Gracias a esta conmoción y gritos de ayuda por parte de la chica, los familiares de los novios no tardaron en llegar, encontrándose con una escena confusa, donde ella se tomaba con fuerza la mejilla y miraba con rabia al muchacho, quien no se encontraba tampoco en mejores condiciones. Él, al verse acorralado, no tuvo mejor idea que la de mentir; diciendo que ella lo había llevado hasta allá con engaños para desnudarse y entregársele a él y fijar así el trato matrimonial para que no hubiera escapatoria; mientras que él, siendo el hombre íntegro que sus padres creían haber criado, la había rechazado amablemente, lo cual había desencadenado, según él, en la ira de la fémina, quien lo agredió y en un momento de estupor, al intentar golpearlo nuevamente, había caído y se había lastimado el rostro.
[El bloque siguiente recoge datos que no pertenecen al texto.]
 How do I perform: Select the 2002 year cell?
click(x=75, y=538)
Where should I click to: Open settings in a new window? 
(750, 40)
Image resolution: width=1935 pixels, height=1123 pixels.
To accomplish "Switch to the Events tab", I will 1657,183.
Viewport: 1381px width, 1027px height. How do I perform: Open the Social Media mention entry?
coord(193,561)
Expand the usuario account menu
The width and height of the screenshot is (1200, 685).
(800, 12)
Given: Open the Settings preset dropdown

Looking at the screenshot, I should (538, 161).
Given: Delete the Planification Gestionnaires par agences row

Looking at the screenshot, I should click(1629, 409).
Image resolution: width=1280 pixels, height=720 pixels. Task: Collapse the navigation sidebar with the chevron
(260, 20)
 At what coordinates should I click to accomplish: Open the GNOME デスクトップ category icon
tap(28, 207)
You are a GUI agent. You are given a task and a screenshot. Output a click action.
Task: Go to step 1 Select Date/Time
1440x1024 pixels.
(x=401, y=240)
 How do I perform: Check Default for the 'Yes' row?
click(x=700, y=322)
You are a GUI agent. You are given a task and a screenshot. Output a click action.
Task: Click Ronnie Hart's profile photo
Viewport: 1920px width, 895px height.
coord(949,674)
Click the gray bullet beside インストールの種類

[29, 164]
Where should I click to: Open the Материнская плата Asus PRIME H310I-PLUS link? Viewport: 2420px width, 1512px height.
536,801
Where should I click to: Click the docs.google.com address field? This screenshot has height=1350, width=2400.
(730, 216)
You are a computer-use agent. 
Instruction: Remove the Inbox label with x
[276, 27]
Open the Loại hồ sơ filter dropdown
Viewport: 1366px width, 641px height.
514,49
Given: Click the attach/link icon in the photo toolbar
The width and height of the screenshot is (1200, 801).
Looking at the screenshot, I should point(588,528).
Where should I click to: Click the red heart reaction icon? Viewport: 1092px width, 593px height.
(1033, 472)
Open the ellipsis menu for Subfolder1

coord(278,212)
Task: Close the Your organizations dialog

Una mentira cruel y bastante incongruente pero que él, por ser el hijo del distinguido doctor, había logrado colocar como la más inocente de las confesiones. El doctor Cabrera al escuchar tal relato de su querido hijo, describiendo ese fatal comportamiento de parte de la que él consideraba una señorita decente, deshizo el compromiso en el acto. Luego de tratar la herida de la muchacha, de una manera tan rústica y tosca, que tendría que vivir con esa rosácea cicatriz por el resto de su vida. Magnolia se había sentido marcada, tanto física como emocionalmente y le juró a su padre que nunca más le aceptaría que le impusiera un hombre para casarse. Por supuesto que esta no fue la única consecuencia, todo el pueblo se enteró del 'comportamiento inmoral' de la hija del dueño del café del puerto, «Si se le hizo tan fácil ofrecérsele, ¡Con cuántos más no habrá estado!», murmuraban las amas de casa cada que la veían pasar por el mercado, «Ya decía yo, que tanta belleza no trae nada bueno», se oía otra voz entre la muchedumbre. «Jamás permitiría que mi hijo se acerque a una mujer de su tipo», decía una anciana, mientras se persignaba frente a la iglesia; y ese rumor no se quedaba sólo en el pueblo, los habitantes se encargaron de esparcirlo con cada uno de los visitantes que aparecían eventualmente por ahí. Se trataba de ver un rostro nuevo y advertirle que la hija de aquel hombre que tan amablemente les había servido el café, era nada más y nada menos que una mujerzuela en busca de pescar a un pobre incauto para vivir a sus costillas. Toda esta situación había repercutido incluso en el negocio, al que nadie quería ir para evitar ser embaucado por aquel 'demonio de ojos grises' o por su 'interesado y decrépito padre'.

Era cuestión de tiempo para que el recién llegado doctor también se enterara de la 'fama' de su hija, en cuanto pusiera un pie en alguno de los locales vecinos; aunque él era consciente que eso no era más que un cuento barato de un adolescente que no supo aceptar un rechazo, no podía hacer nada para evitar las habladurías. Era un incendio que había ardido ya por mucho tiempo... imposible de apagar; mucha suerte había tenido ya ese día, en el que todos habían estado tan distraídos con la festividad religiosa que no habían notado al rostro nuevo y jovial que había llegado al pueblo y mucha más suerte había sido que éste se dirigiera directamente, y sin detenerse a hablar con ninguno, hasta su café y luego se encaminara diligentemente hacia su hogar.

Ahora, debía preparar todo minuciosamente para lograr hacer que ese hombre no saliera de su residencia, y que cuando lo hiciera, fuera con la disposición de desposar a Magnolia. Sabía que él haría oídos sordos a los rumores; se veía en su forma de ser que no era un hombre que se dejara llevar por los chismes y menos por los de un pueblucho en un lugar olvidado hasta por Dios. Este era un hombre de mundo dispuesto a obtener lo que quería, y él se iba a encargar de que lo que deseara más fuera a su hermosa, aunque un poco terca, hija.